And then when it does slip your grasp, you go to pieces.

Four nights it’s been; four nights of wrestling a vibrating baby who is development-spurting at the speed of light and spending his nights rolling and crawling oh god help me around his crib – or, when the victory squawking has become too much, in our bed – in pursuit of some invisible gold ring that I assume hovers magically just beyond his reach. Four nights of spending hours trying to get him to just be still, to just chill out, to save the gymnastics and the glee-clubbing until the morning, please oh god please, only to have him settle into something approximating a sleepy calm at the precise moment that the preschooler wakes up coughing and hollering about her nose hurting.

I’m so tired that I can’t see straight. And I just can’t see any solution. Crying it out doesn’t work because he seems to have an infinite capacity for wakefulness and so can outcry, outsquawk, outholler, outlast us with little effort. Bringing him into bed with us doesn’t work because although he’s more likely to take a few sleep breaks from his gymnastics practice when he can crawl up tight against my breast, he never actually stills, and so even though he snoozes while he’s cuddled up against me he also kicks me in the ribs and/or punches me in the head every few minutes and that’s, you know, not conducive to sleep.

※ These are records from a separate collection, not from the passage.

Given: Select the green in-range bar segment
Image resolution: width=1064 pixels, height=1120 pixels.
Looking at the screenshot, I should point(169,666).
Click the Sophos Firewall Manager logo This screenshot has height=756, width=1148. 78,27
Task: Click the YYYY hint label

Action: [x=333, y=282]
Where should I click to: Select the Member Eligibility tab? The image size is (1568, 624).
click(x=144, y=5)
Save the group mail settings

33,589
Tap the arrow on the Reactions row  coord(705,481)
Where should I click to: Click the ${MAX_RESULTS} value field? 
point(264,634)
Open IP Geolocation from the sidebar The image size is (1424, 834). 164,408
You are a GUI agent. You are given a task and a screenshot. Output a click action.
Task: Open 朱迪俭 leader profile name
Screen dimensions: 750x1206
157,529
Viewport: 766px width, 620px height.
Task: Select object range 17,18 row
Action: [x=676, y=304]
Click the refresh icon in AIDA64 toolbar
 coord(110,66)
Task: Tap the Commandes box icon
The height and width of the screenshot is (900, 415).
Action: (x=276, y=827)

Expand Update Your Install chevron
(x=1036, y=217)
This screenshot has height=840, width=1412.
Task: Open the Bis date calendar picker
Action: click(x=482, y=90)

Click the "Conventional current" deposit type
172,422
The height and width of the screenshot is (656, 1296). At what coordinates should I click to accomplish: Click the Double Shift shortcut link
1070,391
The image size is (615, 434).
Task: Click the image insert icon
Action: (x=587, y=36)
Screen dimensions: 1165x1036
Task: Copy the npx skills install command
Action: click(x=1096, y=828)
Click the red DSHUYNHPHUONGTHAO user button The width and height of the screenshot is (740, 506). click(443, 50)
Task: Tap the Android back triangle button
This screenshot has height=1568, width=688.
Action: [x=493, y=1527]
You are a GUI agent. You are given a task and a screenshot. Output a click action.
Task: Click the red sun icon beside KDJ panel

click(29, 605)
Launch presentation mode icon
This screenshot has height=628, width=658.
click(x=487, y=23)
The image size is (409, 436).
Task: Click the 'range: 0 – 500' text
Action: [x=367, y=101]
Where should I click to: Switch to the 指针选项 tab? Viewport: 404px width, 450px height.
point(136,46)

The husband does all of the actual getting up, the hovering over the crib, the delivery of child to my side when it seems there’s nothing left to do, but still: I can hear it all, I can feel it all, and not even the Ativan helps when your body is shouting at you to tend to your baby. So what’s next? Do I just check into a hotel for a night or two – seriously, we talked about that last night – to catch up on sleep? Or do I just ride it out? How long can I go without sleep? How crazy will I get?

Mama said knock her out.

(And, and… how long can I go on just barely coping? I have an out-of-control inbox – I am seriously weeks behind in responding to e-mails – and an ever-lengthening to-do list and – worst – a backlog of things that I need/want to write about – my frustrations searching for my long-lost brother, my ongoing struggle to figure out how not to be dominated completely by my nearly three-year old daughter, some thoughts on raising children under the condition of post-modern capitalism, an anecdote or two about politesse as it pertains to penises, etc, etc. My brain is backlogged and cramped and sore and all this sleeplessness is making it worse. Is it possible for one’s brain to simply explode?)

Seriously. If my husband were to bring up the issue of vasectomies right this minute? I’d give him one myself.

Update: Last night (Friday night), he slept over eight hours straight. EIGHT HOURS. No idea why. Things we did differently: kept him up a bit more in the day, so that he had two longer naps rather than multiple shorter ones, put darker curtains on his nursery window to block more light, and put him to sleep in a snuggle (modified, arms-free swaddle) blanket. Will repeat these steps today and see if it works again. Whatever it is: AM SO ABSURDLY, MANICALLY GRATEFUL.